Differences with other retry libraries
HTTPX Retries tries to make configuring retries simple and centralised.
Other retry libraries commonly used for retrying requests are general purpose, and this typically means the structure of how you make requests must change if you want to abstract the retry behaviour. This means you've got another level of abstraction to maintain.
Tenacity is a popular general-purpose retry library. You wrap a function with a decorator and that function will be retried if certain conditions are met; you configure these conditions at the function definition.
If you wanted to retry on connection errors, up to three times, and log a WARNING level log each time,
you'd do something like
import logging
import httpx
from tenacity import before_sleep_log, retry, retry_if_exception, stop_after_attempt
logger = logging.getLogger(__name__)
SOME_HOST: str = "..." # GET requests are known to be flaky on this host.

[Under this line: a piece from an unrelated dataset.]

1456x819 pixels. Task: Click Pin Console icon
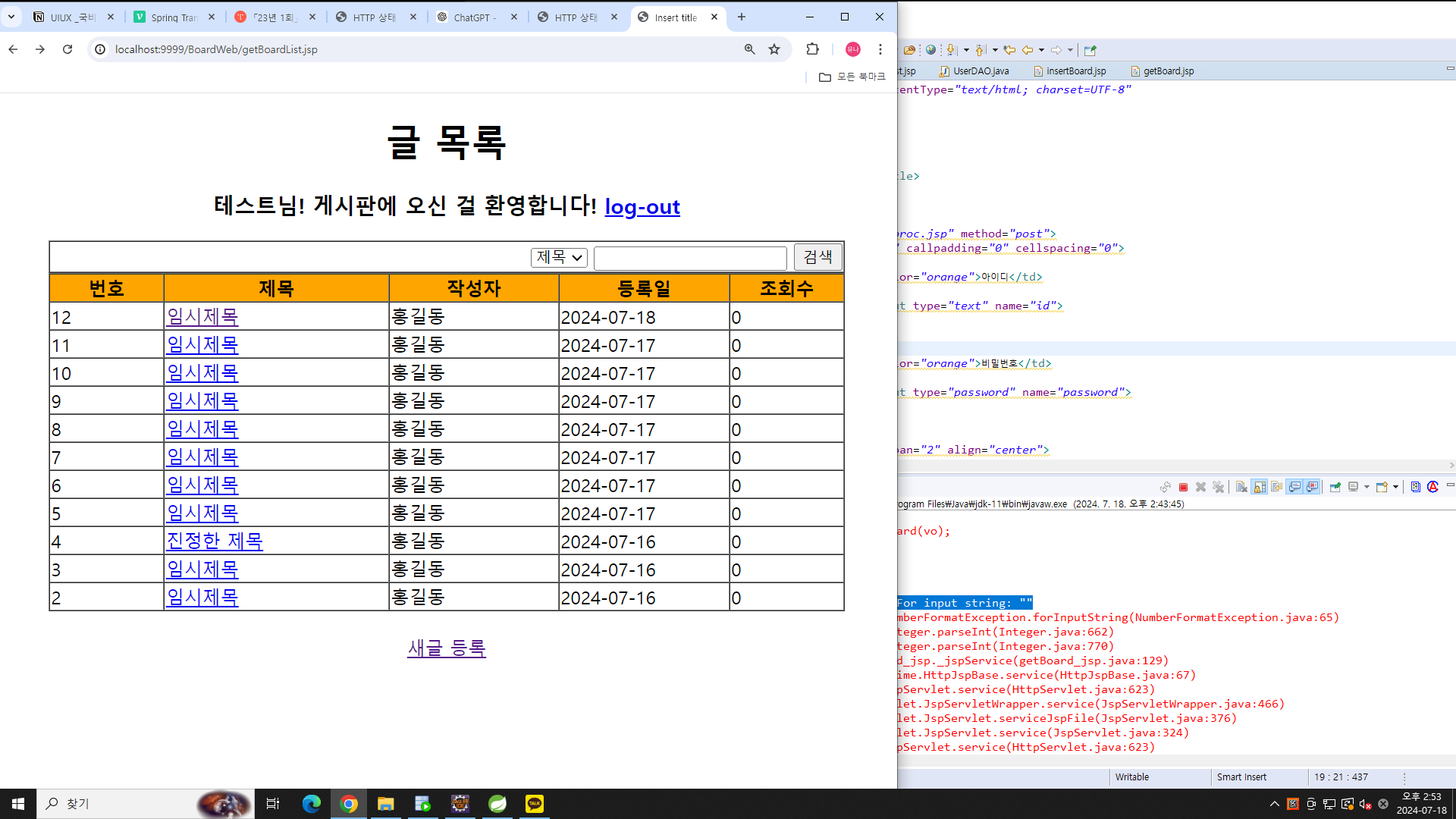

def is_some_host_predicate(exc: BaseException) -> bool:
return isinstance(exc, httpx.ConnectError) and exc.request.url.host == SOME_HOST
@retry(
retry=retry_if_exception(is_some_host_predicate),
before_sleep=before_sleep_log(logger, logging.WARNING),
stop=stop_after_attempt(3),
)
async def get_from_some_host(client: httpx.AsyncClient, ...):
...
There are some disadvantages to this approach:
- It's less concise. You have to wrap the call to
client.getwith a function and a decorator, and you have to do this every time you make a request. - It incurs a performance cost. The additional function call and any custom predicate logic are not free.
- It's harder to test. You can use dependency injection with a client-based approach, and test your business logic without retries if desired.
- Everything is explicit. You can't rely on sensible defaults.
That's why HTTPX Retries was built; you can avoid the additional overhead unless you need it. It's still possible to implement fully custom retry strategies, but the common approach should be simple and configured once.